To now make our NB classifier we need to build three functions:

Compute the class priors
Build our class conditional distributions
Put it all together and classify our data

In [33]:

# Function which computes the prior probability of every class based on frequency of occurence in 
# the dataset

def class_priors(n_classes, labels):
    counts = np.zeros(n_classes)
    for c_k in range(n_classes):
        counts[c_k] = np.sum(np.where(labels==c_k, 1, 0))
    priors = counts / np.sum(counts)
    print('The class priors are {}'.format(priors))
    return priors

In [34]:

# Run the function

priors = class_priors(n_classes=len(categories), labels=train_labels)

The class priors are [0.2359882  0.28711898 0.29154376 0.18534907]

In [35]:

# Now we will do a function that given the feature occurence counts returns a Bernoulli distribution of 
# batch_shape=number of classes and event_shape=number of features.

def make_distribution(probs):
    batch_of_bernoulli = tfd.Bernoulli(probs=probs)
    dist = tfd.Independent(batch_of_bernoulli, reinterpreted_batch_ndims=1)
    return dist

tf_dist = make_distribution(smoothed_counts)
tf_dist

Out[35]:

<tfp.distributions.Independent 'IndependentBernoulli' batch_shape=[4] event_shape=[17495] dtype=int32>

In [36]:

# The final function predict_sample which given the distribution, a test sample, and the class priors:
#   1) Computes the class conditional probabilities given the sample
#   2) Forms the joint likelihood
#   3) Normalises the joint likelihood and returns the log prob

def predict_sample(dist, sample, priors):
    cond_probs = dist.log_prob(sample)
    joint_likelihood = tf.add(np.log(priors), cond_probs)
    norm_factor = tf.math.reduce_logsumexp(joint_likelihood, axis=-1, keepdims=True)
    log_prob = joint_likelihood - norm_factor
    
    return log_prob

Computing log_probs¶

In [37]:

# Predicting one example from our test data

log_probs = predict_sample(tf_dist, test_data[0], priors)
log_probs

Out[37]:

<tf.Tensor: shape=(4,), dtype=float32, numpy=
array([-6.1736343e+01, -1.5258789e-05, -1.1620026e+01, -6.3327866e+01],
      dtype=float32)>

In [38]:

# Loop over our test data and classify

probabilities = []

for sample, label in zip(test_data, test_labels):
    probabilities.append(tf.exp(predict_sample(tf_dist, sample, priors)))

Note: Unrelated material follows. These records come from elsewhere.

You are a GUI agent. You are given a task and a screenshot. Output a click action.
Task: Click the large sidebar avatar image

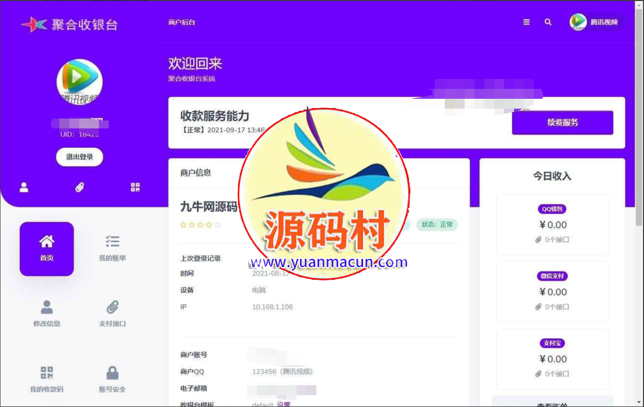coord(79,81)
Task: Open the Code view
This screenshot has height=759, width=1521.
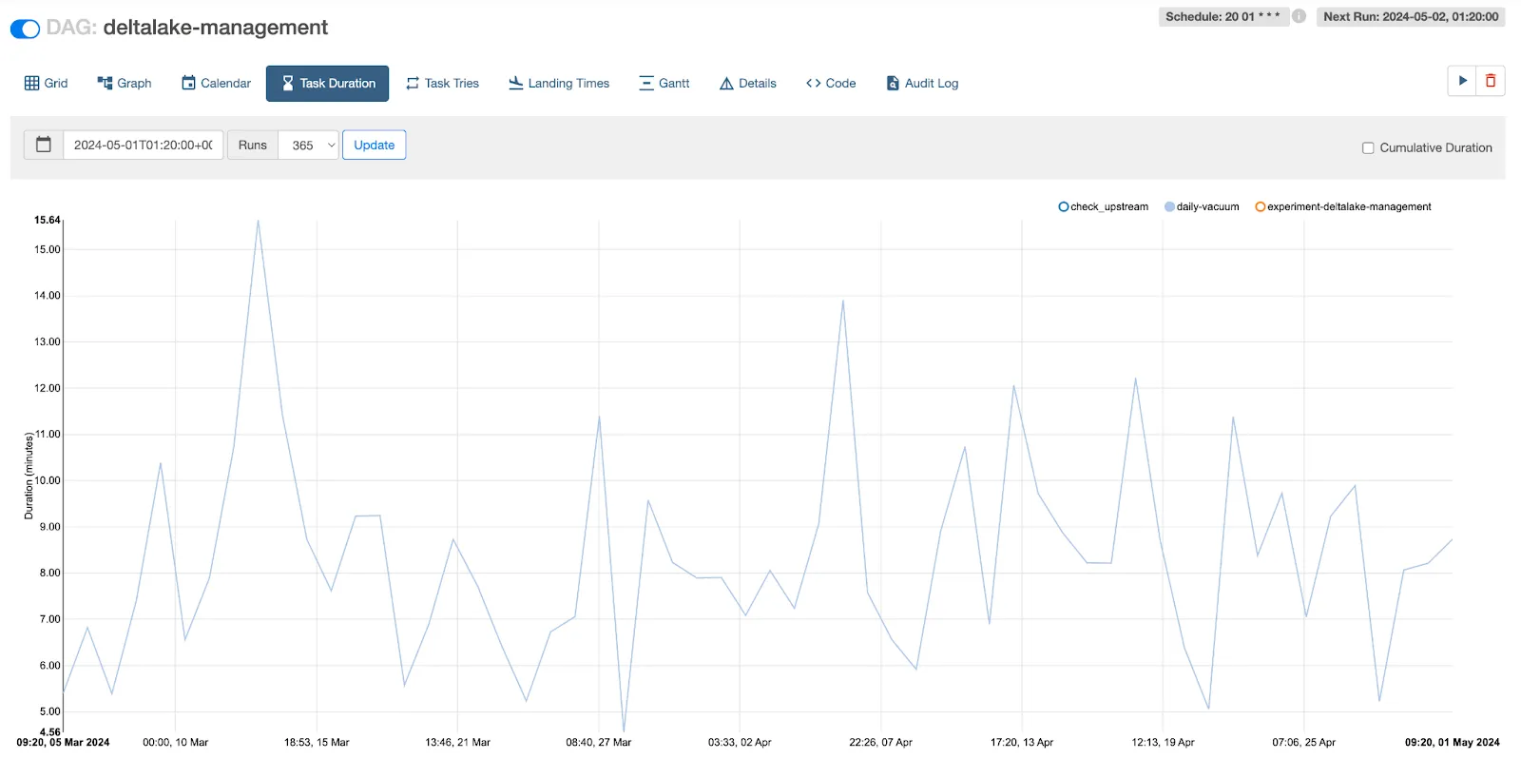Action: coord(831,84)

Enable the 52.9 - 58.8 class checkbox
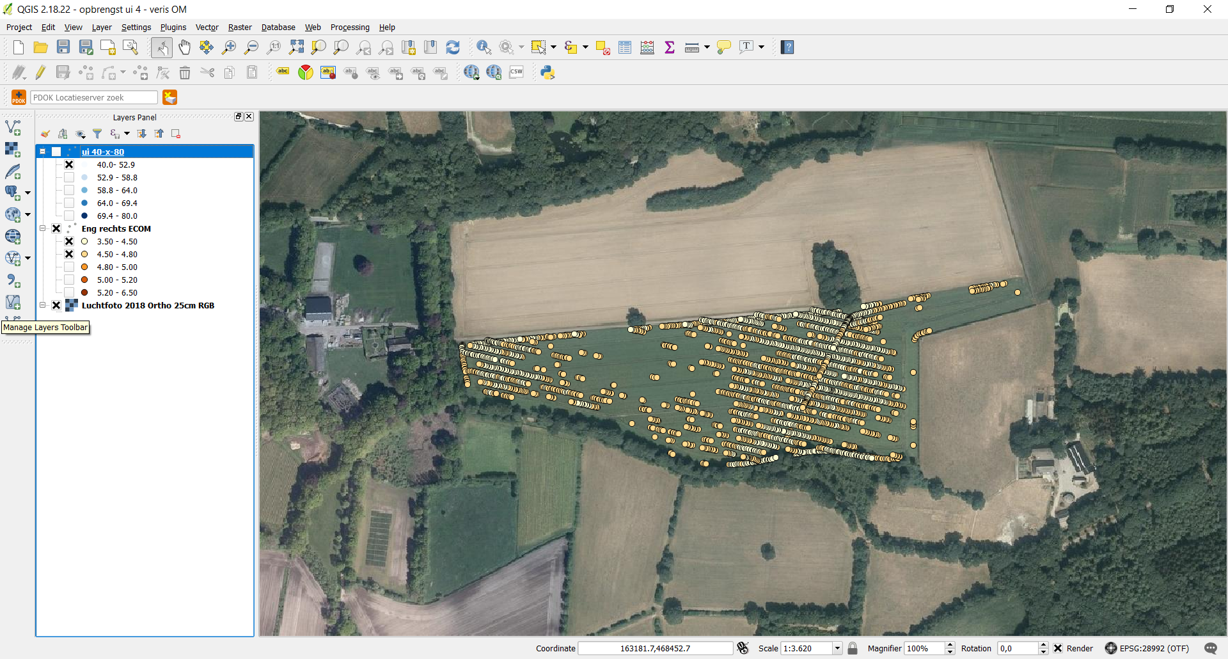69,177
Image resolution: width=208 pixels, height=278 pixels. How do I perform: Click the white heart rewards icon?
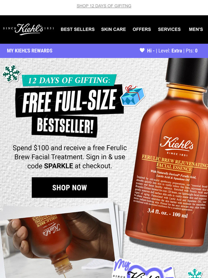point(142,50)
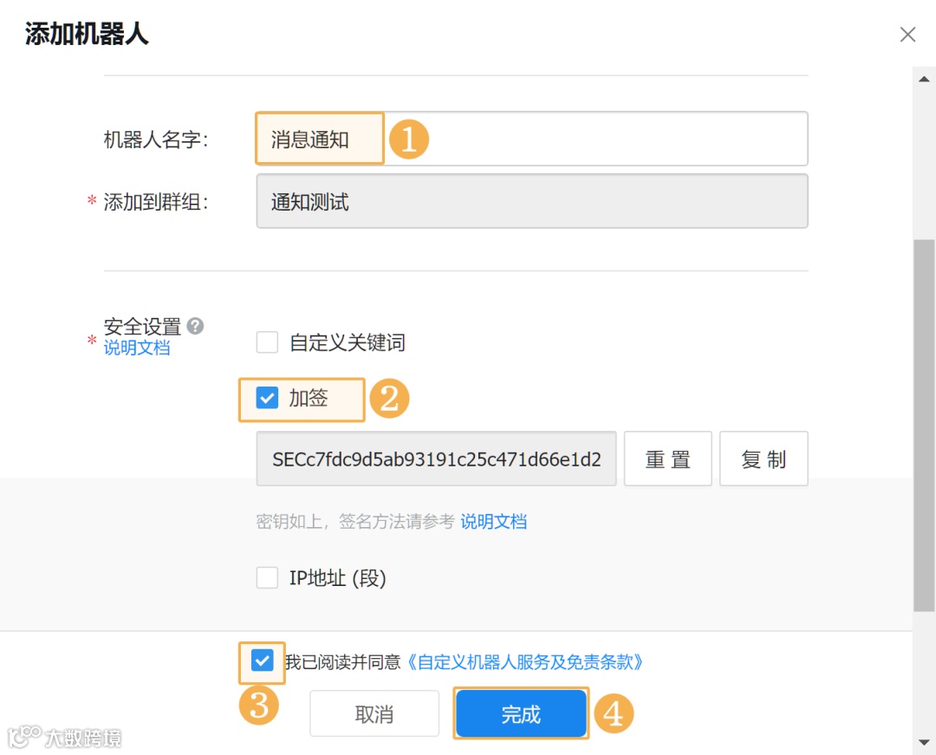This screenshot has width=936, height=755.
Task: Select the SEC signing key field
Action: click(435, 458)
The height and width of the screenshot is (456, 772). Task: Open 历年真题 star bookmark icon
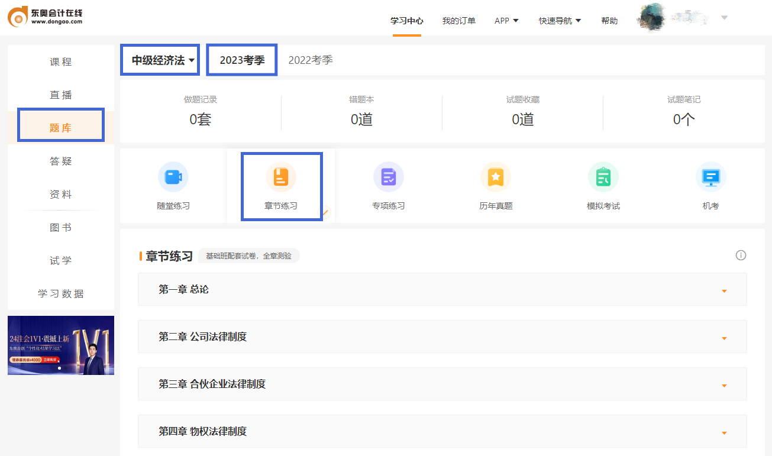(496, 177)
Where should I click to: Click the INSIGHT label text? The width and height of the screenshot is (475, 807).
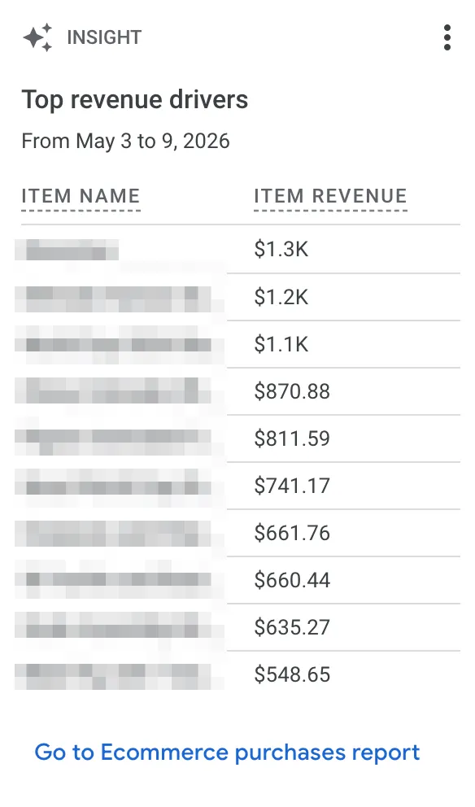point(104,37)
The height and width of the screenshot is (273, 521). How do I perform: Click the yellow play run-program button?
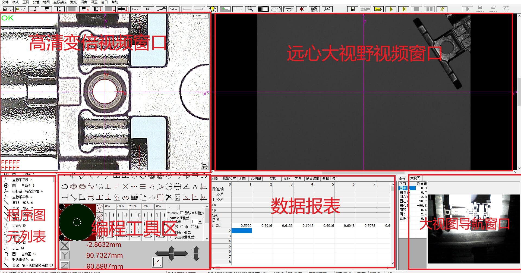click(391, 9)
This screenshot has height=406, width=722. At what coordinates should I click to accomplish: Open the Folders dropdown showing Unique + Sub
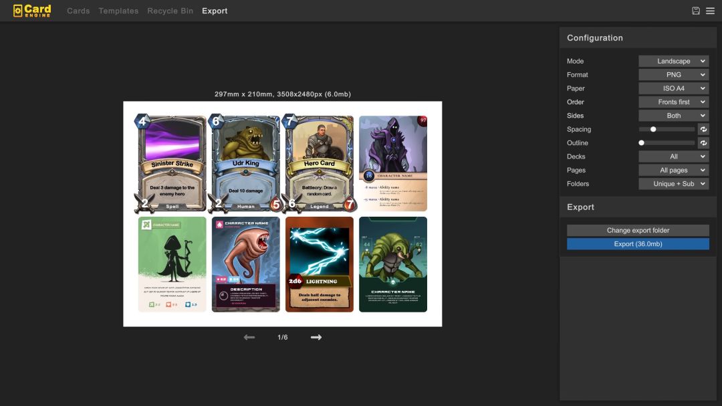tap(674, 183)
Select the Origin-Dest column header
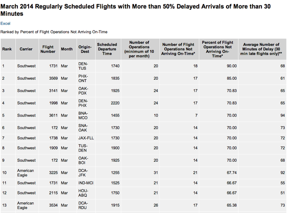 [x=86, y=49]
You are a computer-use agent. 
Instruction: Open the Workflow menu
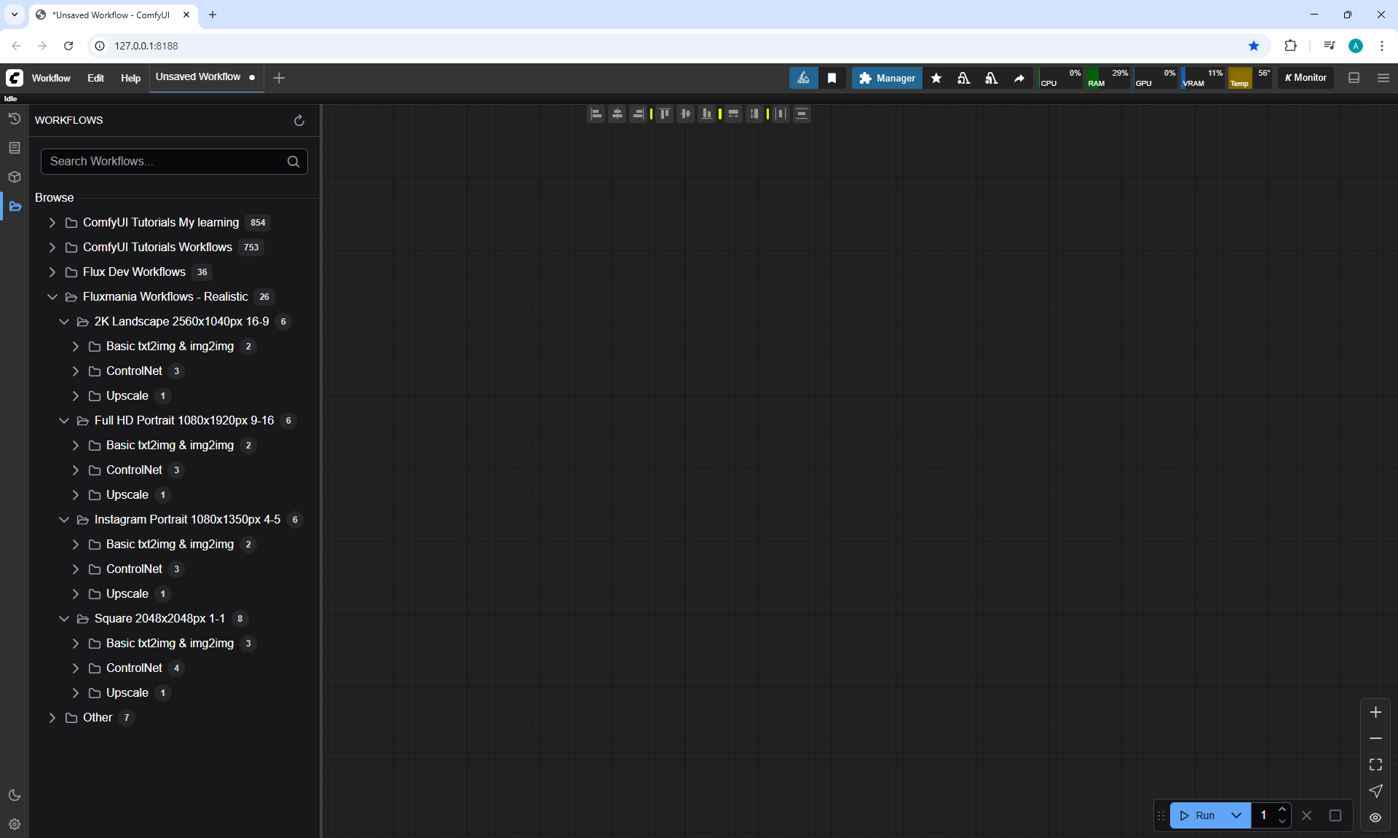click(51, 78)
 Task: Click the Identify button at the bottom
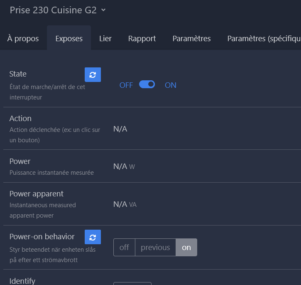(x=132, y=284)
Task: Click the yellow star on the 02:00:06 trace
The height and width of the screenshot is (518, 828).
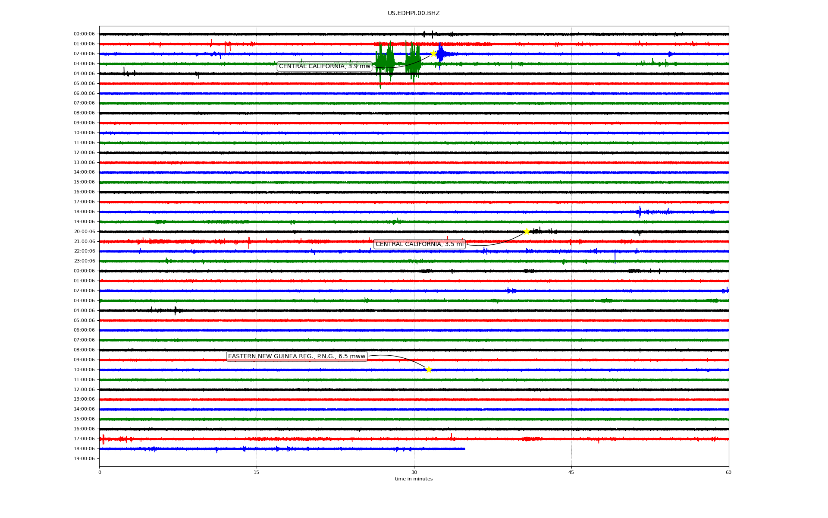Action: [x=433, y=54]
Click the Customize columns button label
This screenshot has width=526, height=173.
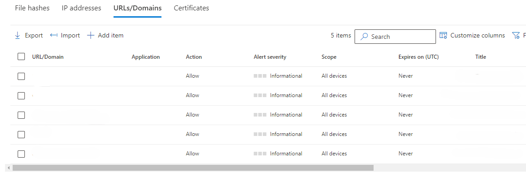(478, 35)
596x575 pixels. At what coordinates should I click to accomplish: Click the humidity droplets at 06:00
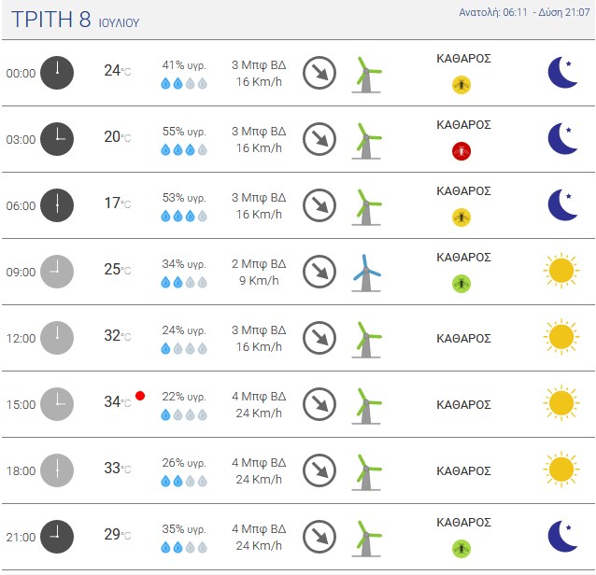tap(183, 216)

probabilities = np.asarray(probabilities)
predict_class = np.argmax(probabilities, axis=-1)

print('F1 score: ', f1_score(test_labels, predict_class, average='macro'))

F1 score:  0.7848499112849504

In [39]:

# Make a Bernoulli Naive Bayes classifier using sklearn with the same level of alpha smoothing

clf = BernoulliNB(alpha=1)
clf.fit(train_data, train_labels)
pred = clf.predict(test_data)
print('F1 from sklearn: ', f1_score(test_labels, pred, average='macro'))

F1 from sklearn:  0.7848499112849504